- Also known as: Clancy, Clancy-Pants, Clarence Brick, Brick, C-Brick, and D'Brickashaw
- Born: Clarence Philbrick April 24, 1986 (age 39)
- Occupation: Artist
- Years active: 2004–present

= Clancy Philbrick =

American contemporary artist (born 1986)

Clancy's Brain Rock in Stonington, CT.

Clarence Hunt Philbrick (born April 24, 1986 in Providence, Rhode Island) (commonly known as Clancy) is an American
contemporary artist whose work includes painting, photography, sculpture, street art, and literature. Philbrick has lived and exhibited in Connecticut, New York City, New Zealand, San Francisco, Lake Tahoe, Denver, and Aspen, CO.

Clancy was raised in the sea-side town of Stonington, CT. He attended The Williams School in New London, CT graduating alongside pop singer Cassie Ventura. In high school Clancy won a public mural award allowing him to turn one of his paintings into a large public piece in downtown New London across from Wyland's painting The Great Sperm Whales. After high school Clancy attended Vassar College in Poughkeepsie, NY, receiving his bachelor's degree in studio art in 2008.

In 2009 Clancy painted a large rock into a pink brain, dubbed The Brain Rock, on the Connecticut shoreline sparking local controversy after an article on the rock was published in The Day and The New York Times. Although originally arrested for the act by Amtrak police on charges of trespass and criminal mischief, the case was eventually dropped. Later in 2009 Clancy helped create a monthly artistic and musical happening titled Art After Dark at the Mystic Arts Center in Mystic, CT. In February 2010 Clancy founded the By:Us Art Collective.

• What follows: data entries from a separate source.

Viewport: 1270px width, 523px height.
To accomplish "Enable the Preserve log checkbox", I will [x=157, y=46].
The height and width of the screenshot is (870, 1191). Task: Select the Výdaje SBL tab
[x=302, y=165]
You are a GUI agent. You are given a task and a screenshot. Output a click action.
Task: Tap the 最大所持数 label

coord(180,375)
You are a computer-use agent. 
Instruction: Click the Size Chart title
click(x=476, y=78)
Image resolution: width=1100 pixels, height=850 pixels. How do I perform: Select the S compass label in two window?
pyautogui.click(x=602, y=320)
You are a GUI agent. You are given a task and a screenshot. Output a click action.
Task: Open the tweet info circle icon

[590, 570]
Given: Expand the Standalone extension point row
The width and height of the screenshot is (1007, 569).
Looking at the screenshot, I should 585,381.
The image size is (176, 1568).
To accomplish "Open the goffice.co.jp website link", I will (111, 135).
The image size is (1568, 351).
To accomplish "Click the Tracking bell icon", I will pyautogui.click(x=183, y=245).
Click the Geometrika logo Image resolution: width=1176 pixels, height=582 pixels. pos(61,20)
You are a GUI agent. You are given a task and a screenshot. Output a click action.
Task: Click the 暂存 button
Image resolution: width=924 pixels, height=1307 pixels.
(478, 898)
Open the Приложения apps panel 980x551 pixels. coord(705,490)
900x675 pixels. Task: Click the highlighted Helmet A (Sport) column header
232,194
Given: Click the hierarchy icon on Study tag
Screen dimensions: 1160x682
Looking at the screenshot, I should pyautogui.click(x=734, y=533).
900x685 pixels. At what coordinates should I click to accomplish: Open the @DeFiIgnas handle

The Philbrick family has a strong literary and artistic tradition. Clancy is the grandson of award-winning poet Charles Philbrick, the nephew of author Stephen Philbrick, and the cousin of both bestselling author Nathaniel Philbrick and former professional baseball player turned author Frank Philbrick. In late 2010 Clancy completed his first collection of poems titled Stealing You From Nothing: The Journals of Clarence Brick, which remains unpublished.